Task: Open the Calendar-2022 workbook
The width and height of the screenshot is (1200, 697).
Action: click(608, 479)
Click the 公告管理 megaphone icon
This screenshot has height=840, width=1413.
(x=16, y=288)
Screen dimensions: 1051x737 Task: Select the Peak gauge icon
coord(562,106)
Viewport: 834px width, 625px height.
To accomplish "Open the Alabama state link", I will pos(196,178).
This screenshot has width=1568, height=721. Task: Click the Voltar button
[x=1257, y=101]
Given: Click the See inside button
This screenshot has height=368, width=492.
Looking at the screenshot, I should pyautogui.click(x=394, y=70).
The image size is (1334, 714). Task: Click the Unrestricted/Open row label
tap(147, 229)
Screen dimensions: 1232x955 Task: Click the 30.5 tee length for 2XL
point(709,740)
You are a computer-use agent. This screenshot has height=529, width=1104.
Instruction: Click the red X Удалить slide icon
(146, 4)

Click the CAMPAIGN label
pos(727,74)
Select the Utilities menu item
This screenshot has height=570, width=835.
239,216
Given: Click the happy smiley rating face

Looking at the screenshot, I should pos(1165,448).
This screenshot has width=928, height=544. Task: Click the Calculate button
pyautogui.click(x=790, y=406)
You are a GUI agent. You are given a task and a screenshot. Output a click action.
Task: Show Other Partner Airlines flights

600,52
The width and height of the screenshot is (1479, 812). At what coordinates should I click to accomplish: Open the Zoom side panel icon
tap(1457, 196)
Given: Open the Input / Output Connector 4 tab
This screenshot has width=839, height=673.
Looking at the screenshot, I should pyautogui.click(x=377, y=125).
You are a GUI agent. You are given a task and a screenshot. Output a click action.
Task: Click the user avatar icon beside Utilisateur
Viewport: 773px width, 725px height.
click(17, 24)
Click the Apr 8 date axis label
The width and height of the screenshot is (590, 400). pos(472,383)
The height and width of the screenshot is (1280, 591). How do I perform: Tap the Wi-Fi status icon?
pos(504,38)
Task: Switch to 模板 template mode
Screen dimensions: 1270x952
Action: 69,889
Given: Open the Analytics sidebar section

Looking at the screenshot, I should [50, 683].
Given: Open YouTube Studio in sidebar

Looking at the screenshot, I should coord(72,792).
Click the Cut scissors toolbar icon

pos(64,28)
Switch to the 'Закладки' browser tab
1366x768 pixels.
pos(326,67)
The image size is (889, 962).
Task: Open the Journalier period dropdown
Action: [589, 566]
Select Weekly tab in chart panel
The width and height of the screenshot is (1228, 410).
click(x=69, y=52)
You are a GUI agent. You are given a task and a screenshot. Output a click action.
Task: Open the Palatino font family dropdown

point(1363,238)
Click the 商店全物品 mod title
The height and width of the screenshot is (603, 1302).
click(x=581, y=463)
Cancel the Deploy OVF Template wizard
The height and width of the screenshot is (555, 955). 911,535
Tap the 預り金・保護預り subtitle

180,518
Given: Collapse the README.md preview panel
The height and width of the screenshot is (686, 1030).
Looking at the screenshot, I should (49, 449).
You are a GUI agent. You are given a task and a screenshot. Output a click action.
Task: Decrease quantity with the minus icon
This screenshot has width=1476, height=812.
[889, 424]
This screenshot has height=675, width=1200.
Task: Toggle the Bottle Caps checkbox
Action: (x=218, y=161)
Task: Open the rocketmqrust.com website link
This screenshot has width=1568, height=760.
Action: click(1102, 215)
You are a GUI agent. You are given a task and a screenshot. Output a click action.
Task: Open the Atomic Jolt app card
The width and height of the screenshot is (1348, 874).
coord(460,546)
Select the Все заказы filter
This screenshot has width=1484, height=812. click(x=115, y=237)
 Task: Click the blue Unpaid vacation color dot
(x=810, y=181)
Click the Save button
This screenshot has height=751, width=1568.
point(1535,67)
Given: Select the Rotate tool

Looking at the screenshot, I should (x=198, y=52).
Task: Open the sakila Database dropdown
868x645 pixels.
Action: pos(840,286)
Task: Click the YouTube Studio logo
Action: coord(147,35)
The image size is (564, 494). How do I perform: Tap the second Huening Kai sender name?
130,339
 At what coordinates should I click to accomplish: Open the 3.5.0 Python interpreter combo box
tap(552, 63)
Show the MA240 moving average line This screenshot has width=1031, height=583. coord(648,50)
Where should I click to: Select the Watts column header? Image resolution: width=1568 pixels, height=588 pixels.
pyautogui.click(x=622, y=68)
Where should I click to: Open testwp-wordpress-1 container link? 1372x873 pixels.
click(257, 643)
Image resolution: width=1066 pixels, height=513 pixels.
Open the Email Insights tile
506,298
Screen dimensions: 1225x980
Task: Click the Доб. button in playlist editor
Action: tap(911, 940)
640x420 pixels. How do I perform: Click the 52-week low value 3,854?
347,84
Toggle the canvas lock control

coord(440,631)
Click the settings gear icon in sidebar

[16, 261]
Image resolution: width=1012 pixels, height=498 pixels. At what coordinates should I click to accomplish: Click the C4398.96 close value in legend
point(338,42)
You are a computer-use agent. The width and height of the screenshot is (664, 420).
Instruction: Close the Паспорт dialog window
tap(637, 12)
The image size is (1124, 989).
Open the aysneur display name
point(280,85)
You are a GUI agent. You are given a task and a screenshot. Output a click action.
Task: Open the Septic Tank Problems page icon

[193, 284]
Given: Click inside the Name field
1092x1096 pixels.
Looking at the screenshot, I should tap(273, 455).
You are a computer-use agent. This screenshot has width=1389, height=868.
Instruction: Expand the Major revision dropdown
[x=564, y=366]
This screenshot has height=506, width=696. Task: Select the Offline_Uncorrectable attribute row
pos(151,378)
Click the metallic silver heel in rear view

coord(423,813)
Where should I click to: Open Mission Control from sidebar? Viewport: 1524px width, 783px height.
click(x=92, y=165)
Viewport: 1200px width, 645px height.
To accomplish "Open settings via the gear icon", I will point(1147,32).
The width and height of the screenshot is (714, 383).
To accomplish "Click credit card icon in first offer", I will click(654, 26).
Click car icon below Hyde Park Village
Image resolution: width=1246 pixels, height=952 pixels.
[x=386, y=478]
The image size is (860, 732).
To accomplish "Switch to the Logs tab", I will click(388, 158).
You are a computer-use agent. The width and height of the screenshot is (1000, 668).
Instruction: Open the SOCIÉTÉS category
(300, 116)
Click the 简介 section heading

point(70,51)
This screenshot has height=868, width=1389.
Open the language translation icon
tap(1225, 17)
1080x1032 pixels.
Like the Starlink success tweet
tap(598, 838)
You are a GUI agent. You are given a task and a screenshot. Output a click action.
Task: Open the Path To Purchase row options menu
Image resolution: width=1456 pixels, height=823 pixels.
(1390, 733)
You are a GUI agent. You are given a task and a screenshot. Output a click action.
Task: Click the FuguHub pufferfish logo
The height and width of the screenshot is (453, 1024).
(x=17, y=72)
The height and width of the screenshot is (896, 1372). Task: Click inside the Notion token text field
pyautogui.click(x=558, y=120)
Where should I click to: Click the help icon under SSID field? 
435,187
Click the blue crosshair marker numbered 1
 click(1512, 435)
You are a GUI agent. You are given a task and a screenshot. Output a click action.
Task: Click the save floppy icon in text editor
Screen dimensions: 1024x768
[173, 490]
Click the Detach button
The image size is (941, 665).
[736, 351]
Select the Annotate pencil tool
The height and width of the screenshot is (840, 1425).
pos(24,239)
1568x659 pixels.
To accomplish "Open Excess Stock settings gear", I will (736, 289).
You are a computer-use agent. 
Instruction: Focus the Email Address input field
• • • •
§ **The request**: Rewrite the listing above with every "GUI agent" swapped for "screen agent", keeping everything else unchanged.

§ **Task solution**:
Task: Open the Calendar-2022 workbook
The width and height of the screenshot is (1200, 697).
Action: click(608, 479)
Click the 公告管理 megaphone icon
This screenshot has height=840, width=1413.
(x=16, y=288)
Screen dimensions: 1051x737 Task: Select the Peak gauge icon
coord(562,106)
Viewport: 834px width, 625px height.
To accomplish "Open the Alabama state link", I will pos(196,178).
This screenshot has width=1568, height=721. Task: Click the Voltar button
[x=1257, y=101]
Given: Click the See inside button
This screenshot has height=368, width=492.
Looking at the screenshot, I should pyautogui.click(x=394, y=70).
The image size is (1334, 714). Task: Click the Unrestricted/Open row label
tap(147, 229)
Screen dimensions: 1232x955 Task: Click the 30.5 tee length for 2XL
point(709,740)
You are a computer-use agent. This screenshot has height=529, width=1104.
Instruction: Click the red X Удалить slide icon
(146, 4)

Click the CAMPAIGN label
pos(727,74)
Select the Utilities menu item
This screenshot has height=570, width=835.
239,216
Given: Click the happy smiley rating face

Looking at the screenshot, I should pos(1165,448).
This screenshot has width=928, height=544. Task: Click the Calculate button
pyautogui.click(x=790, y=406)
You are a screen agent. You are given a task and a screenshot. Output a click action.
Task: Show Other Partner Airlines flights

600,52
The width and height of the screenshot is (1479, 812). At what coordinates should I click to accomplish: Open the Zoom side panel icon
tap(1457, 196)
Given: Open the Input / Output Connector 4 tab
This screenshot has width=839, height=673.
Looking at the screenshot, I should pyautogui.click(x=377, y=125).
You are a screen agent. You are given a task and a screenshot. Output a click action.
Task: Click the user avatar icon beside Utilisateur
Viewport: 773px width, 725px height.
click(17, 24)
Click the Apr 8 date axis label
The width and height of the screenshot is (590, 400). pos(472,383)
The height and width of the screenshot is (1280, 591). How do I perform: Tap the Wi-Fi status icon?
pos(504,38)
Task: Switch to 模板 template mode
Screen dimensions: 1270x952
Action: 69,889
Given: Open the Analytics sidebar section

Looking at the screenshot, I should [50, 683].
Given: Open YouTube Studio in sidebar

Looking at the screenshot, I should coord(72,792).
Click the Cut scissors toolbar icon

pos(64,28)
Switch to the 'Закладки' browser tab
1366x768 pixels.
pos(326,67)
The image size is (889, 962).
Task: Open the Journalier period dropdown
Action: [589, 566]
Select Weekly tab in chart panel
The width and height of the screenshot is (1228, 410).
click(x=69, y=52)
You are a screen agent. You are given a task and a screenshot. Output a click action.
Task: Open the Palatino font family dropdown

point(1363,238)
Click the 商店全物品 mod title
The height and width of the screenshot is (603, 1302).
click(x=581, y=463)
Cancel the Deploy OVF Template wizard
The height and width of the screenshot is (555, 955). 911,535
Tap the 預り金・保護預り subtitle

180,518
Given: Collapse the README.md preview panel
The height and width of the screenshot is (686, 1030).
Looking at the screenshot, I should (49, 449).
You are a screen agent. You are given a task and a screenshot. Output a click action.
Task: Decrease quantity with the minus icon
This screenshot has width=1476, height=812.
[889, 424]
This screenshot has height=675, width=1200.
Task: Toggle the Bottle Caps checkbox
Action: (x=218, y=161)
Task: Open the rocketmqrust.com website link
This screenshot has width=1568, height=760.
Action: click(1102, 215)
You are a screen agent. You are given a task and a screenshot. Output a click action.
Task: Open the Atomic Jolt app card
The width and height of the screenshot is (1348, 874).
coord(460,546)
Select the Все заказы filter
This screenshot has width=1484, height=812. click(x=115, y=237)
 Task: Click the blue Unpaid vacation color dot
(x=810, y=181)
Click the Save button
This screenshot has height=751, width=1568.
point(1535,67)
Given: Select the Rotate tool

Looking at the screenshot, I should (x=198, y=52).
Task: Open the sakila Database dropdown
868x645 pixels.
Action: pos(840,286)
Task: Click the YouTube Studio logo
Action: coord(147,35)
The image size is (564, 494). How do I perform: Tap the second Huening Kai sender name?
130,339
 At what coordinates should I click to accomplish: Open the 3.5.0 Python interpreter combo box
tap(552, 63)
Show the MA240 moving average line This screenshot has width=1031, height=583. coord(648,50)
Where should I click to: Select the Watts column header? Image resolution: width=1568 pixels, height=588 pixels.
pyautogui.click(x=622, y=68)
Where should I click to: Open testwp-wordpress-1 container link? 1372x873 pixels.
click(257, 643)
Image resolution: width=1066 pixels, height=513 pixels.
Open the Email Insights tile
506,298
Screen dimensions: 1225x980
Task: Click the Доб. button in playlist editor
Action: tap(911, 940)
640x420 pixels. How do I perform: Click the 52-week low value 3,854?
347,84
Toggle the canvas lock control

coord(440,631)
Click the settings gear icon in sidebar

[16, 261]
Image resolution: width=1012 pixels, height=498 pixels. At what coordinates should I click to accomplish: Click the C4398.96 close value in legend
point(338,42)
You are a computer-use agent. The width and height of the screenshot is (664, 420).
Instruction: Close the Паспорт dialog window
tap(637, 12)
The image size is (1124, 989).
Open the aysneur display name
point(280,85)
You are a screen agent. You are given a task and a screenshot. Output a click action.
Task: Open the Septic Tank Problems page icon

[193, 284]
Given: Click inside the Name field
1092x1096 pixels.
Looking at the screenshot, I should tap(273, 455).
You are a computer-use agent. This screenshot has width=1389, height=868.
Instruction: Expand the Major revision dropdown
[x=564, y=366]
This screenshot has height=506, width=696. Task: Select the Offline_Uncorrectable attribute row
pos(151,378)
Click the metallic silver heel in rear view

coord(423,813)
Where should I click to: Open Mission Control from sidebar? Viewport: 1524px width, 783px height.
click(x=92, y=165)
Viewport: 1200px width, 645px height.
To accomplish "Open settings via the gear icon", I will point(1147,32).
The width and height of the screenshot is (714, 383).
To accomplish "Click credit card icon in first offer", I will click(654, 26).
Click car icon below Hyde Park Village
Image resolution: width=1246 pixels, height=952 pixels.
[x=386, y=478]
The image size is (860, 732).
To accomplish "Switch to the Logs tab", I will click(388, 158).
You are a computer-use agent. The width and height of the screenshot is (1000, 668).
Instruction: Open the SOCIÉTÉS category
(300, 116)
Click the 简介 section heading

point(70,51)
This screenshot has height=868, width=1389.
Open the language translation icon
tap(1225, 17)
1080x1032 pixels.
Like the Starlink success tweet
tap(598, 838)
You are a screen agent. You are given a task and a screenshot. Output a click action.
Task: Open the Path To Purchase row options menu
Image resolution: width=1456 pixels, height=823 pixels.
(1390, 733)
You are a screen agent. You are given a task and a screenshot. Output a click action.
Task: Click the FuguHub pufferfish logo
The height and width of the screenshot is (453, 1024).
(x=17, y=72)
The height and width of the screenshot is (896, 1372). Task: Click inside the Notion token text field
pyautogui.click(x=558, y=120)
Where should I click to: Click the help icon under SSID field? 
435,187
Click the blue crosshair marker numbered 1
 click(1512, 435)
You are a screen agent. You are given a task and a screenshot. Output a click action.
Task: Click the save floppy icon in text editor
Screen dimensions: 1024x768
[173, 490]
Click the Detach button
The image size is (941, 665).
[736, 351]
Select the Annotate pencil tool
The height and width of the screenshot is (840, 1425).
pos(24,239)
1568x659 pixels.
To accomplish "Open Excess Stock settings gear", I will (736, 289).
You are a computer-use agent. 
Instruction: Focus the Email Address input field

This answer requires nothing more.